When there is a response variable(s), it is common to consider \(X\) to be the predictors, and use \(Y\) to indicate the response variable(s). \(Y\) could be a matrix, also, and would be \(n\times q\), where commonly \(q=1\). \(Y\) could be numeric or categorical, and this would change how it is handled with visualisation.

To make a low-dimensional projection (shadow) of the data, we need a projection matrix:

\[\begin{eqnarray*} A_{p\times d} = \left[ \begin{array}{cccc} A_{11} & A_{12} & \dots & A_{1d} \\ A_{21} & A_{22} & \dots & A_{2d}\\ \vdots & \vdots & & \vdots \\ A_{p1} & A_{p2} & \dots & A_{pd} \end{array} \right]_{p\times d} \end{eqnarray*}\]

\(A\) should be an orthonormal matrix, which means that the \(\sum_{j=1}^p A_{jk}^2=1, k=1, \dots, d\) (columns represent vectors of length 1) and \(\sum_{j=1}^p A_{jk}A_{jl}=0, k,l=1, \dots, d; k\neq l\) (columns represent vectors that are orthogonal to each other). In matrix notation, this can be written as \(A^{\top}A = I_d\).

Then the projected data is written as:

\[\begin{eqnarray*} Y_{n\times d} = XA = \left[ \begin{array}{cccc} y_{11} & y_{12} & \dots & y_{1d} \\ y_{21} & y_{22} & \dots & y_{2d}\\ \vdots & \vdots & & \vdots \\ y_{n1} & y_{n2} & \dots & y_{nd} \end{array} \right]_{n\times d} \end{eqnarray*}\]

where \(y_{ij} = \sum_{k=1}^p X_{ik}A_{kj}\). Note that we are using \(Y\) as the projected data here, as well as it possibly being used for a response variable. Where necessary, this will be clarified with words in the text, when notation is used in explanations later.

When using R, if we only have the data corresponding to \(X\) it makes sense to use a matrix object. However, if the response variable is included and it is categorical, then we might use a data.frame or a tibble which can accommodate non-numerical values.
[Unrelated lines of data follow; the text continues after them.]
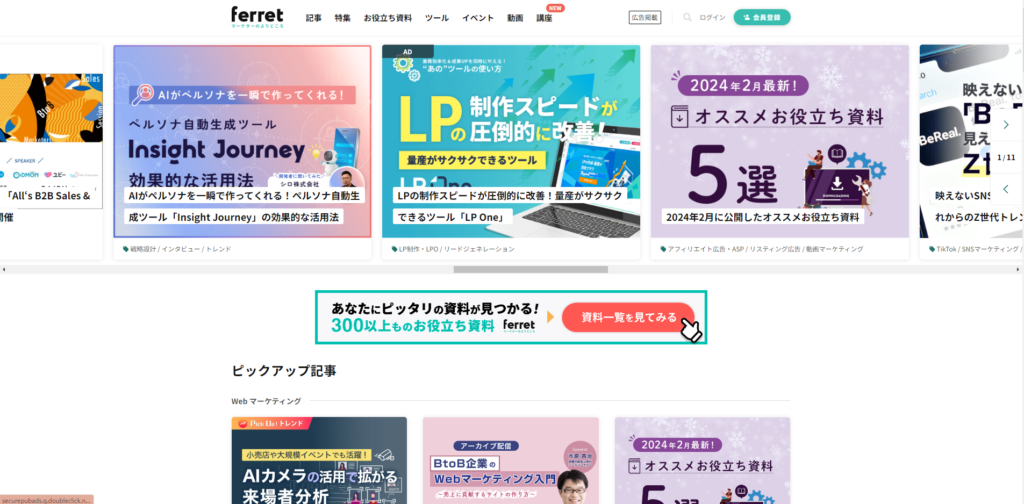Click 資料一覧を見てみる banner button
1024x504 pixels.
[628, 317]
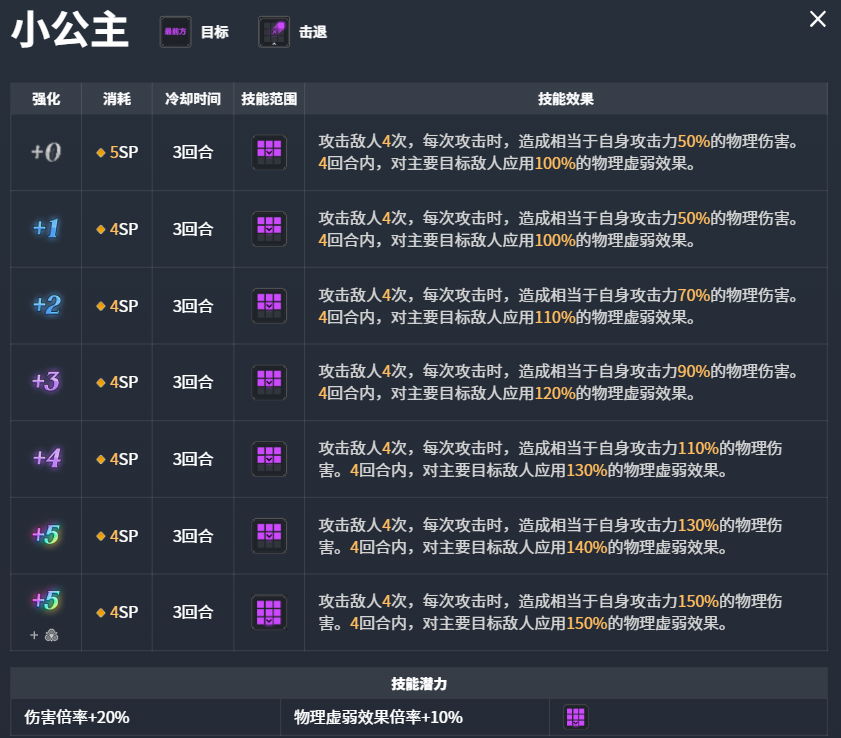Click the skill range grid in the +4 row
Viewport: 841px width, 738px height.
point(269,459)
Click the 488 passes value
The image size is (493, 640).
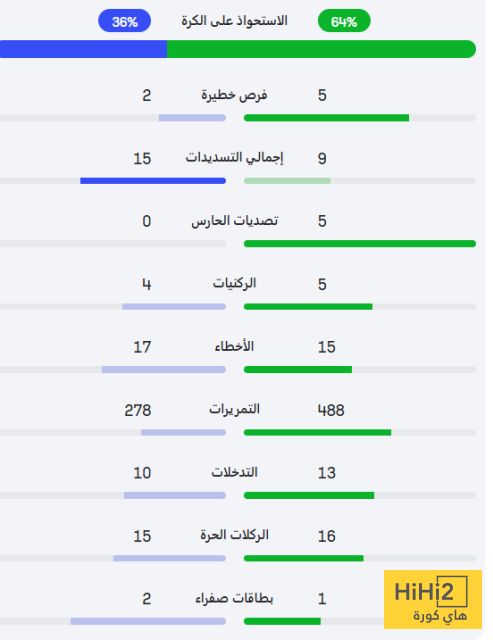(x=331, y=410)
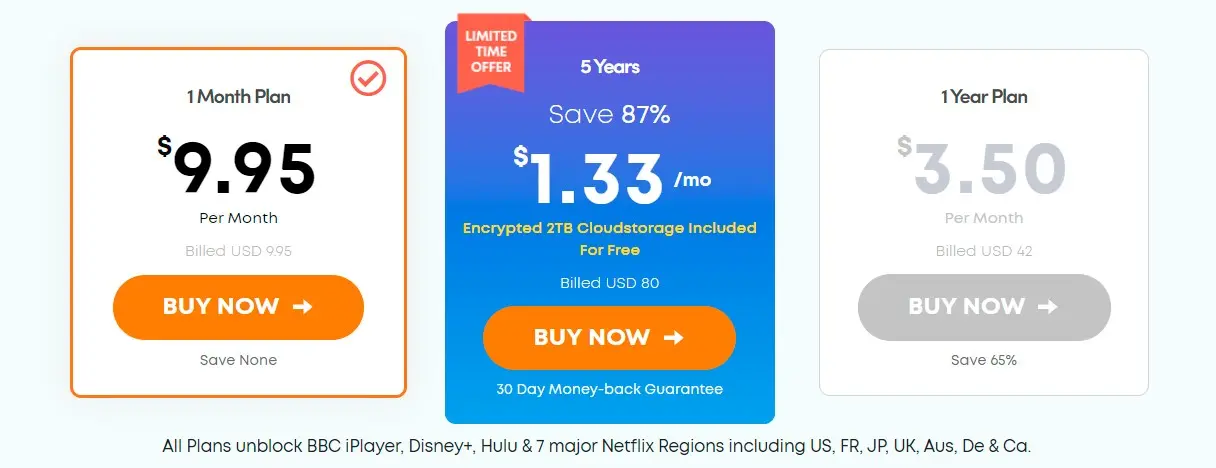Buy the 1 Month Plan
Image resolution: width=1216 pixels, height=468 pixels.
coord(238,307)
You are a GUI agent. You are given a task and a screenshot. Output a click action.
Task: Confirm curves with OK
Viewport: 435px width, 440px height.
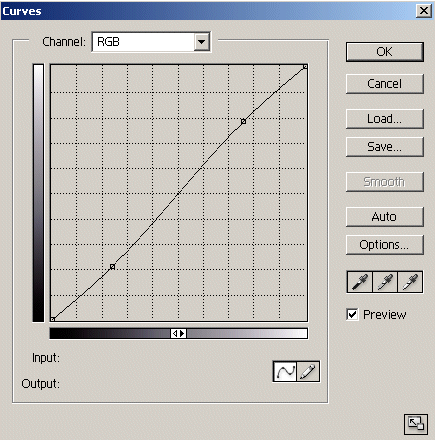pyautogui.click(x=385, y=52)
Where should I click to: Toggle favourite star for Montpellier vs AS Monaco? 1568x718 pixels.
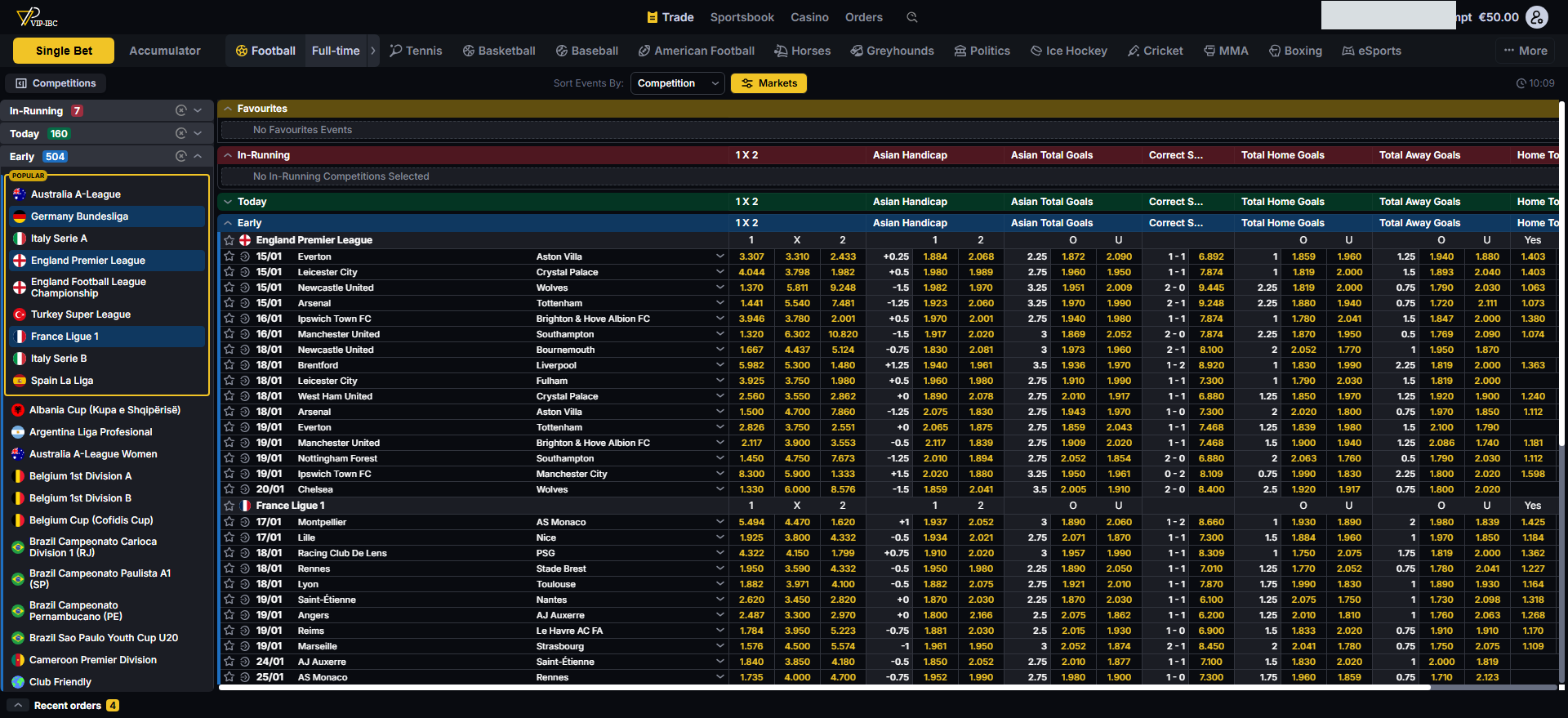click(229, 522)
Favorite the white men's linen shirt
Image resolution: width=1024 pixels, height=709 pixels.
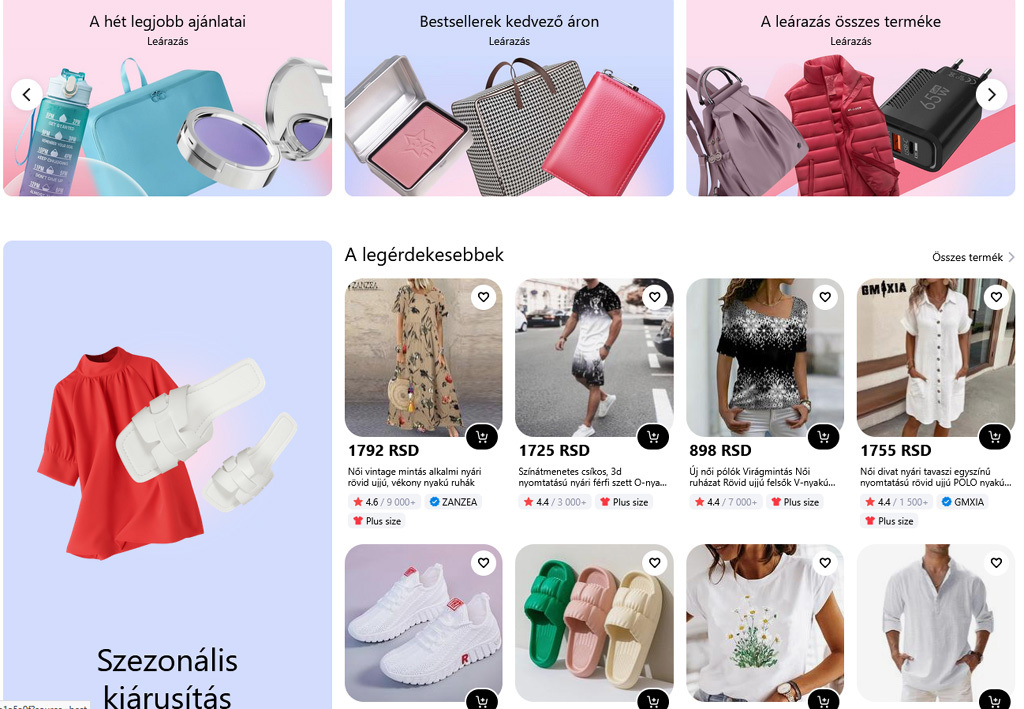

Then to work with the data, we can use the base R methods:

X <- matrix(c(1.1, 1.3, 1.4, 1.2, 
              2.7, 2.6, 2.4, 2.5, 
              3.5, 3.4, 3.2, 3.6), 
            ncol=4, byrow=TRUE)
X
     [,1] [,2] [,3] [,4]
[1,]  1.1  1.3  1.4  1.2
[2,]  2.7  2.6  2.4  2.5
[3,]  3.5  3.4  3.2  3.6

which is a data matrix with \(n=3, p=4\) and to extract a column (variable):

X[,2]
[1] 1.3 2.6 3.4

or a row (observation):

X[2,]
[1] 2.7 2.6 2.4 2.5

or an individual cell (value):

X[3,2]
[1] 3.4

To make a projection we need an orthonormal matrix:

A <- matrix(c(0.707,0.707,0,0,0,0,0.707,0.707), ncol=2, byrow=FALSE)
A
      [,1]  [,2]
[1,] 0.707 0.000
[2,] 0.707 0.000
[3,] 0.000 0.707
[4,] 0.000 0.707

You can check that it is orthonormal by

sum(A[,1]^2)
[1] 0.999698
sum(A[,1]*A[,2])
[1] 0

and make a projection using matrix multiplication:

X %*% A
       [,1]   [,2]
[1,] 1.6968 1.8382
[2,] 3.7471 3.4643
[3,] 4.8783 4.8076

The seemingly magical number 0.707 used above and to create the projection in Figure 1.1 arises from normalising a vector with equal contributions from each variable, (1, 1). Dividing by sqrt(2) gives (0.707, 0.707).

The notation convention used throughout the book is:

n = number of observations
p = number of variables, dimension of data
d = dimension of the projection
g = number of groups, in classification
X = data matrix

Exercises

  1. Generate a matrix \(A\) with \(p=5\) (rows) and \(d=2\) (columns), where each value is randomly drawn from a standard normal distribution. Extract the element at row 3 and column 1.
  2. We will interpret \(A\) as a projection matrix and therefore it needs to be orthonormalised. Use the function tourr::orthonormalise to do this, and explicitly check that each column is normalised and that the two columns are orthogonal now. Which dimensions contribute most to the projection for your \(A\)?
  3. Use matrix multiplication to calculate the projection of the mulgar::clusters data onto the 2D plane defined by \(A\). Make a scatterplot of the projected data. Can you identify clustering in this view?